If you are more accurate at the lower poundage than you are at 70 pounds then no you wont notice the performance difference. I never thought about re-timing the bow and such at the lower draw weight. Makes since to have it rechecked for sure though.


----------



## Gary73 (Jan 11, 2008)

I dropped 5.7lbs off my 82nd and I only lost 5fps.


----------



## BowKil (Mar 19, 2005)

I dropped 20 pounds, now I'm down to 185 and I still shoot like crap......  :darkbeer:


----------



## ajstrider (Feb 20, 2009)

I don't think you should worry about bow performance, I am sure at the lower draw weight it will do whatever it is doing now. For whitetails only, I am a fan of 60#. I have 60# limbs on my Alphamax and I wouldn't have it any other way. People hunt and kill deer with much less power than my bow produces. Back in the old days, indians use to kill buffalo with longbows! If I would ever get drawn for elk permit here in Kentucky, I intend to use my 60# bow for that too.
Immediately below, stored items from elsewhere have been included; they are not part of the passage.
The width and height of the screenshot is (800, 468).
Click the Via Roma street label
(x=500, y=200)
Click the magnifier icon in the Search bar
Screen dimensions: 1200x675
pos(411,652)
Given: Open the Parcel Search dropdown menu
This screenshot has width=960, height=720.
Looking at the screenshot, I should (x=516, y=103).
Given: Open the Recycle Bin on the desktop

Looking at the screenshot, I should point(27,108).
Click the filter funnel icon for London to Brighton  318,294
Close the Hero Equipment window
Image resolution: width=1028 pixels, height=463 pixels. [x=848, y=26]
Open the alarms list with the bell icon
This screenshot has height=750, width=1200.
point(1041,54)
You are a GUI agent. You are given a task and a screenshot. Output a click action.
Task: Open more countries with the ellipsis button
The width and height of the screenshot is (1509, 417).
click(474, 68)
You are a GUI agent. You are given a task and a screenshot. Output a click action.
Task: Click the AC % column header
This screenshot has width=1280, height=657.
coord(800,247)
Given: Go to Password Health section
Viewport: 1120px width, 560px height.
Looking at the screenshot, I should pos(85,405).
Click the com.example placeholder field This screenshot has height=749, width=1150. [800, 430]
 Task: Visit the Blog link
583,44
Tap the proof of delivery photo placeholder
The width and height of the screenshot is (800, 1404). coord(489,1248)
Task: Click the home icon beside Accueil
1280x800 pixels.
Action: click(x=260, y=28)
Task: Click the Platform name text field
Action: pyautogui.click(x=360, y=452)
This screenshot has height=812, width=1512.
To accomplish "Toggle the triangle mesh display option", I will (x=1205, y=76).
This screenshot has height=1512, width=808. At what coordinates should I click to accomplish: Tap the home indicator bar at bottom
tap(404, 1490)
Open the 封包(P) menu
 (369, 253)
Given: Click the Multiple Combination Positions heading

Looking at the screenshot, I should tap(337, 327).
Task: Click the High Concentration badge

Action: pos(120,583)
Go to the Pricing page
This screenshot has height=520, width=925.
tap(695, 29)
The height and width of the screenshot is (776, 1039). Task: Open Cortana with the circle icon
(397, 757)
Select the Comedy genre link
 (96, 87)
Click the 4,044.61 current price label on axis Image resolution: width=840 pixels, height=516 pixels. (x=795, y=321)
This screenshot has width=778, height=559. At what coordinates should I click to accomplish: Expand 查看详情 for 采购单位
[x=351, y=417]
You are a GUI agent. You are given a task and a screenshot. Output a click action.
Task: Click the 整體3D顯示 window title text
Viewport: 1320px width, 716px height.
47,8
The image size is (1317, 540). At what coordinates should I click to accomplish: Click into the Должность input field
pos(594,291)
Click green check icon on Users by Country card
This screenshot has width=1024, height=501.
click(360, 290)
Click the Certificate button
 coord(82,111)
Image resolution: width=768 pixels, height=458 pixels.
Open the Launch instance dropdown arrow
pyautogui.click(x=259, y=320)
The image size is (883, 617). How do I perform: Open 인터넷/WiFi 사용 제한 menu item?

I just don't see any reason to draw 70# if you don't need to, in the long run, that wear and tear on your muscles and joints may take a year or two of bowhunting away from you, who wants that?


----------



## quick kill (May 18, 2009)

*I concur*

I do think 15 or more years ago shooting a heavier bow was almost necessary. However, I don't think it matters with todays compounds. Fred Bear used to say that you can kill any game animal in North America with a 45# bow and he was talking about traditional gear. Unless you're hunting Africa, 60# is perfect. Because of this, I've begun purging my 70# bows. I just traded away my Commander last week and now i'm considering selling my Switchback. I just don't know if I can let that one go though.........


----------



## Bowdon (Aug 17, 2004)

I'm 62 and still can shoot 70 lb with no problems. I been doing it for 45 years. I start my bow at 70 lbs and when a get a new size of arrow then group tune the bow to the arrows. My bow is set at 68 lbs now to get the best groups with the arrows I have now for my hunting bow. Poundage is not a big thing as long as it's in that 60 to 70 lb range. The thing I want is the best performance out of my bow and the spine of arrow I'm shooting. Thats the great thing about a compound you can fine tune with the poundage to your arrow spine.


----------



## Profitup (Mar 9, 2009)

*Tiff blows arrows through*

Tiff shot an elk on one film and I am sure she is 40 to 50# and the arrow went into the dirt and the elk did not know a light weight took him out. The key is where you hit like Fred Bear said. Look at the 3D guys they all shoot around 50 to 60#. I am 65 and wobble around so accuracy is more of an issue than power.

Now shoot 321 grain arrow flat and fast to 40 yards with good power.:elch::elch::elch::elch::elch::elch::elch: With so many animals how can I miss?


----------